▶ Dataset entries:
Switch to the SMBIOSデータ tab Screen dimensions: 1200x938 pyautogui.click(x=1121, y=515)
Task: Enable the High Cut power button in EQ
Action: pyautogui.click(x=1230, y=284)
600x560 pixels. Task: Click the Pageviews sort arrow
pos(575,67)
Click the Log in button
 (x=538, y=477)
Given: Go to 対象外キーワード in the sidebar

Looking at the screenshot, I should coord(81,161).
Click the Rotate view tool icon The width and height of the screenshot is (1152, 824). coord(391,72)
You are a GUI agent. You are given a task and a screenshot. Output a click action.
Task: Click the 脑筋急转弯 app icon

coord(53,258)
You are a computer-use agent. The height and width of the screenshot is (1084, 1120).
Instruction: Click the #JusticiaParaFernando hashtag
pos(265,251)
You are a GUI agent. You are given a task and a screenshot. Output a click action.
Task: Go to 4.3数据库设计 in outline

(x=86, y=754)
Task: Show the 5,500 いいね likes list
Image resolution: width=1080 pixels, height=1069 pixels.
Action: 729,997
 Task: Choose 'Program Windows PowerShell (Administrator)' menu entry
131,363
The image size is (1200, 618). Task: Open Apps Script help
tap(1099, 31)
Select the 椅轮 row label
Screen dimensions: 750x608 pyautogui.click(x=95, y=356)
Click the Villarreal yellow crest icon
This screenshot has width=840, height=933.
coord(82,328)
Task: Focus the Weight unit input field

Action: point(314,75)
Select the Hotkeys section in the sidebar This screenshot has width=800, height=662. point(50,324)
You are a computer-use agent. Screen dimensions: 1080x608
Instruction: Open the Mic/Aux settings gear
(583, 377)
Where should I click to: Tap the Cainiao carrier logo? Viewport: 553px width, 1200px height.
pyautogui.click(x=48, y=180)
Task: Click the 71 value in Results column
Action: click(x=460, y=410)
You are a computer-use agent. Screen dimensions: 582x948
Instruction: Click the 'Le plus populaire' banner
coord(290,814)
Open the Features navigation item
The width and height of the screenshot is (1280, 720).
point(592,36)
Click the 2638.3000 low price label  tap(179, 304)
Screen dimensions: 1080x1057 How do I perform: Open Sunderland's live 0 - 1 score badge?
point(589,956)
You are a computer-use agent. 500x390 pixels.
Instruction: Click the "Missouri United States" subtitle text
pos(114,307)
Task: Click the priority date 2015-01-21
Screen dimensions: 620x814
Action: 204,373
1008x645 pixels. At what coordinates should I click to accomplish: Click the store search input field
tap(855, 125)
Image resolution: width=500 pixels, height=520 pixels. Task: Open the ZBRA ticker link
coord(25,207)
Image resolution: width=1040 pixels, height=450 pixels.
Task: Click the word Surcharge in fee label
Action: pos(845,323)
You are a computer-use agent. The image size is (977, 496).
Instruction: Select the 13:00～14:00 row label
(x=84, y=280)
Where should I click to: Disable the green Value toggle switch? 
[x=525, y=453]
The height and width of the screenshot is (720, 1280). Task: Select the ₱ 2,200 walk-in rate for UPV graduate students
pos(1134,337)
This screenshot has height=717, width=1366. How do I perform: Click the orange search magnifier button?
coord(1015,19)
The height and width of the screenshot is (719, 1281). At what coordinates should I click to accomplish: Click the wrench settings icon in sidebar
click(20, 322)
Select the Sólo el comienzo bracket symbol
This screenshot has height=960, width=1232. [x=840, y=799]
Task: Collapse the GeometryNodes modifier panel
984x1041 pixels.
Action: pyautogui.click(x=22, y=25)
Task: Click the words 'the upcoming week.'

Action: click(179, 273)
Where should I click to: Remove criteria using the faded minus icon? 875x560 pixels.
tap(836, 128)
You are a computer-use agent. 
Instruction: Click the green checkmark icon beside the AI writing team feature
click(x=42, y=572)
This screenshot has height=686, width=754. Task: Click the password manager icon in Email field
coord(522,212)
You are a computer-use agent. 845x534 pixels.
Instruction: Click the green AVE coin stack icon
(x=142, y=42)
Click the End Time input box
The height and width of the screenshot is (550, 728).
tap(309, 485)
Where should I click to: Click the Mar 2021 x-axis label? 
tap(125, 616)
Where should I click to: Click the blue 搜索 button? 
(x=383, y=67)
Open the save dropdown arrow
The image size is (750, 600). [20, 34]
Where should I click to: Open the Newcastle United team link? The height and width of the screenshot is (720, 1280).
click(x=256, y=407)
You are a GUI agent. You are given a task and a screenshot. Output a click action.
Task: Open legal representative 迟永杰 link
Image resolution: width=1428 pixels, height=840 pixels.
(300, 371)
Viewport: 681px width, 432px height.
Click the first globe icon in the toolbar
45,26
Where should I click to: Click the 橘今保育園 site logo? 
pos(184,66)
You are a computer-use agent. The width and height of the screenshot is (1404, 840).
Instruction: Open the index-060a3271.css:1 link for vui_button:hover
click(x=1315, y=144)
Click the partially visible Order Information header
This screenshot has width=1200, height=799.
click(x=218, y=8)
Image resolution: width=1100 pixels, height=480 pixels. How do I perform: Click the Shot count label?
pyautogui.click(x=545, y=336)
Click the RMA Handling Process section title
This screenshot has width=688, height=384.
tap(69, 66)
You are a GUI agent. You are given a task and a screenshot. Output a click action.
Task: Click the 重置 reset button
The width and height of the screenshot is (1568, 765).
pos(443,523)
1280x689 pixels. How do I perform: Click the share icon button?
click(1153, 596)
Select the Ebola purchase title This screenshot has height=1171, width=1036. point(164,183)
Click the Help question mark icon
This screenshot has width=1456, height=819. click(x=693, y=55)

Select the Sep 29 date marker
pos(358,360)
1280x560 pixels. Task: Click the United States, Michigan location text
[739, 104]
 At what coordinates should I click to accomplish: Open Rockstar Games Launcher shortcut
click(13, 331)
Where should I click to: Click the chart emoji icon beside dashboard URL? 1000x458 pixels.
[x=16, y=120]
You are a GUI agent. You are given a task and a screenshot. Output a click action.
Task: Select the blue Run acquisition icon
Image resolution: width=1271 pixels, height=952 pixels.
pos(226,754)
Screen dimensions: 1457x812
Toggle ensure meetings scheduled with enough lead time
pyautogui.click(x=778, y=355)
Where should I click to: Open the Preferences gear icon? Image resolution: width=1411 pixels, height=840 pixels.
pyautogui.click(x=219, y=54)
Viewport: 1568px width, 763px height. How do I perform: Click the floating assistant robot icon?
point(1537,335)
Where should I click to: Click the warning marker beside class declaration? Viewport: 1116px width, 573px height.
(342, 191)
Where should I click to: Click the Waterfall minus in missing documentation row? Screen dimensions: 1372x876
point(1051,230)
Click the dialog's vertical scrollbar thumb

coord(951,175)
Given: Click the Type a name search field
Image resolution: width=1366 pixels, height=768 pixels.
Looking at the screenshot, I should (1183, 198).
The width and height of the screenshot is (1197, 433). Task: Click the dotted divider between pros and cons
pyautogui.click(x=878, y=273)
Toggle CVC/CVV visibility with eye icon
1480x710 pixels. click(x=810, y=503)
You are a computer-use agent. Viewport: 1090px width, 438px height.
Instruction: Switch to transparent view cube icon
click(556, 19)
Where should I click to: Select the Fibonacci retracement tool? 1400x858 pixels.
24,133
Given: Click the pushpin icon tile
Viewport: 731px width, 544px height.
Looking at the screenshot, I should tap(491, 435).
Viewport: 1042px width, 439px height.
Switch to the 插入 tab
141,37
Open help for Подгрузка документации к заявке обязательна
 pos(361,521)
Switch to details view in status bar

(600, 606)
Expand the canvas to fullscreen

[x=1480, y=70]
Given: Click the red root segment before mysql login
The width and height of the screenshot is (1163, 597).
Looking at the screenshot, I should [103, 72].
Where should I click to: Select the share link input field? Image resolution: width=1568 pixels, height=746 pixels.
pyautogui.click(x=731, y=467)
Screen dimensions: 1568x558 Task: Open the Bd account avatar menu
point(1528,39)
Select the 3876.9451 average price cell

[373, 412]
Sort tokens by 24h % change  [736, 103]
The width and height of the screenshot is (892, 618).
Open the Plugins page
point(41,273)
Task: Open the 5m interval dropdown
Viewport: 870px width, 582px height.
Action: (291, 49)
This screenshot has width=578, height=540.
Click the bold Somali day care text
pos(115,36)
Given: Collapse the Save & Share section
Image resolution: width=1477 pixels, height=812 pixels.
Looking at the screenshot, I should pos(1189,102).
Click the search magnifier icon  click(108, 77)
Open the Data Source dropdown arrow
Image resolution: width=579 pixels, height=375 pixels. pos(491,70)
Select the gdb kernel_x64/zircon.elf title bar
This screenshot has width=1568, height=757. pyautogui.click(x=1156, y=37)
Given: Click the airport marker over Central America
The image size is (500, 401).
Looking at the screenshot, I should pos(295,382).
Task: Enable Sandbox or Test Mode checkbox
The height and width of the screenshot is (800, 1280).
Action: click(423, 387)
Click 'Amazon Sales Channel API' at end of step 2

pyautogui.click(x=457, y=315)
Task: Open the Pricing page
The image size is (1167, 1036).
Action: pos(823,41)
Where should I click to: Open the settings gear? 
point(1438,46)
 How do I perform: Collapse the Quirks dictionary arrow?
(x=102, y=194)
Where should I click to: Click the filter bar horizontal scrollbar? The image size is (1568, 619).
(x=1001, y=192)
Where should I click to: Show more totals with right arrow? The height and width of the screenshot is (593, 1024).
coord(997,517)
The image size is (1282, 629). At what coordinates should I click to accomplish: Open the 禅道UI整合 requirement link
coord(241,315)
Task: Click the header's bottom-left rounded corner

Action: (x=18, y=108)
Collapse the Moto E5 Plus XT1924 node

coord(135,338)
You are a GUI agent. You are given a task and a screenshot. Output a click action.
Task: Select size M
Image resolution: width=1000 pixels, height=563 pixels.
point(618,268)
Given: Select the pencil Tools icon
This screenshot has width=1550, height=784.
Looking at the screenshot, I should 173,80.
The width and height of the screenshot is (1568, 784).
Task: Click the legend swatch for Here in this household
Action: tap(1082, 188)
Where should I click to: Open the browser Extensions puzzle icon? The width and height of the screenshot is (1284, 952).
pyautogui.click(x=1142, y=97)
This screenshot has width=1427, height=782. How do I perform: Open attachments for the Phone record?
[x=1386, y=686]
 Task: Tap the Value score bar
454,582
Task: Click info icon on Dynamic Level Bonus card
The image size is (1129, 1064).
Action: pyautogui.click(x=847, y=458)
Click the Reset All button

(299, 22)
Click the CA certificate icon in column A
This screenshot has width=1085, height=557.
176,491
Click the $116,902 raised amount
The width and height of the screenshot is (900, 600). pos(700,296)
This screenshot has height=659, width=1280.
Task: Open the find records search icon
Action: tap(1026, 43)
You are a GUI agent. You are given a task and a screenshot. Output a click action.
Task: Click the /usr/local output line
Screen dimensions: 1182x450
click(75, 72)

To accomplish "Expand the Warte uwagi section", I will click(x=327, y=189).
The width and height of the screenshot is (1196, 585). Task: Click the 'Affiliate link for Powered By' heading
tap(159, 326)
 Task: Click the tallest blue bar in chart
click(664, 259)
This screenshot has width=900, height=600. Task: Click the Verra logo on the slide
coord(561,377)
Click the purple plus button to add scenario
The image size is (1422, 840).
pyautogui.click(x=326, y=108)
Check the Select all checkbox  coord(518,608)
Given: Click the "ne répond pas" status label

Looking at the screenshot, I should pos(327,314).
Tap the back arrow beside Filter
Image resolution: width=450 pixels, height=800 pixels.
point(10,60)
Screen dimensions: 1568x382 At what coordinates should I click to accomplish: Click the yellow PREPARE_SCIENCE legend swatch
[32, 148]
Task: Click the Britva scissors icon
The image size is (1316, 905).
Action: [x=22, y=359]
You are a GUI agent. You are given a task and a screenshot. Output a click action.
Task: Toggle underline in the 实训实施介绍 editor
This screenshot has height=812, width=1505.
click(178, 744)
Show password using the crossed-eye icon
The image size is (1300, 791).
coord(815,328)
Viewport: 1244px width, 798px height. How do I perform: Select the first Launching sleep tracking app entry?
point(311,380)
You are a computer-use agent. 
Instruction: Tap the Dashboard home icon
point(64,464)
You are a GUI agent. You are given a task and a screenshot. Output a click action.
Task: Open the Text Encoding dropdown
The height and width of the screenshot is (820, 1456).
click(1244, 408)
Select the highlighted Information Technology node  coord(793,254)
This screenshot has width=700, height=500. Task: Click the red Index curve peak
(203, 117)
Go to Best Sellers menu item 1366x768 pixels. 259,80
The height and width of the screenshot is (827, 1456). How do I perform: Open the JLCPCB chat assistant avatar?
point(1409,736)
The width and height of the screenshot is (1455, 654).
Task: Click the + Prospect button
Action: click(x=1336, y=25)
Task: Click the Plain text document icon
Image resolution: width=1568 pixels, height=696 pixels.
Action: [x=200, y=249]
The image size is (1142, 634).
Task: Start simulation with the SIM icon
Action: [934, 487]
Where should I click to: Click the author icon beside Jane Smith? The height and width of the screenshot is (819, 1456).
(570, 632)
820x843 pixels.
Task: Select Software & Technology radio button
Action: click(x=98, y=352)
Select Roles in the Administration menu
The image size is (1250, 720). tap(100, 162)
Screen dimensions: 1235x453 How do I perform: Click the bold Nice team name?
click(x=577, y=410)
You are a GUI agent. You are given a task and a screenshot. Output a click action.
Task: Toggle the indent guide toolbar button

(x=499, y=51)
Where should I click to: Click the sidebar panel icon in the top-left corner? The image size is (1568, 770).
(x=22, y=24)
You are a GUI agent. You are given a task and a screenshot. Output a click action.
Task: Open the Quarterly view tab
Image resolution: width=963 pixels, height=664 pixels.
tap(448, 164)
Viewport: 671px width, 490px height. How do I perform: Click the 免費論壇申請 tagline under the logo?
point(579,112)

▶ Your objective:
Print the data from the line that contains "Where should I click to: Open the Preferences" to the line that contains "pyautogui.click(x=731, y=467)", keeping every line identical and including both of those lines.

▶ Reply to the task:
Where should I click to: Open the Preferences gear icon? Image resolution: width=1411 pixels, height=840 pixels.
pyautogui.click(x=219, y=54)
Viewport: 1568px width, 763px height. How do I perform: Click the floating assistant robot icon?
point(1537,335)
Where should I click to: Click the warning marker beside class declaration? Viewport: 1116px width, 573px height.
(342, 191)
Where should I click to: Click the Waterfall minus in missing documentation row? Screen dimensions: 1372x876
point(1051,230)
Click the dialog's vertical scrollbar thumb

coord(951,175)
Given: Click the Type a name search field
Image resolution: width=1366 pixels, height=768 pixels.
Looking at the screenshot, I should (1183, 198).
The width and height of the screenshot is (1197, 433). Task: Click the dotted divider between pros and cons
pyautogui.click(x=878, y=273)
Toggle CVC/CVV visibility with eye icon
1480x710 pixels. click(x=810, y=503)
You are a computer-use agent. Viewport: 1090px width, 438px height.
Instruction: Switch to transparent view cube icon
click(556, 19)
Where should I click to: Select the Fibonacci retracement tool? 1400x858 pixels.
24,133
Given: Click the pushpin icon tile
Viewport: 731px width, 544px height.
Looking at the screenshot, I should tap(491, 435).
Viewport: 1042px width, 439px height.
Switch to the 插入 tab
141,37
Open help for Подгрузка документации к заявке обязательна
 pos(361,521)
Switch to details view in status bar

(600, 606)
Expand the canvas to fullscreen

[x=1480, y=70]
Given: Click the red root segment before mysql login
The width and height of the screenshot is (1163, 597).
Looking at the screenshot, I should [103, 72].
Where should I click to: Select the share link input field? Image resolution: width=1568 pixels, height=746 pixels.
pyautogui.click(x=731, y=467)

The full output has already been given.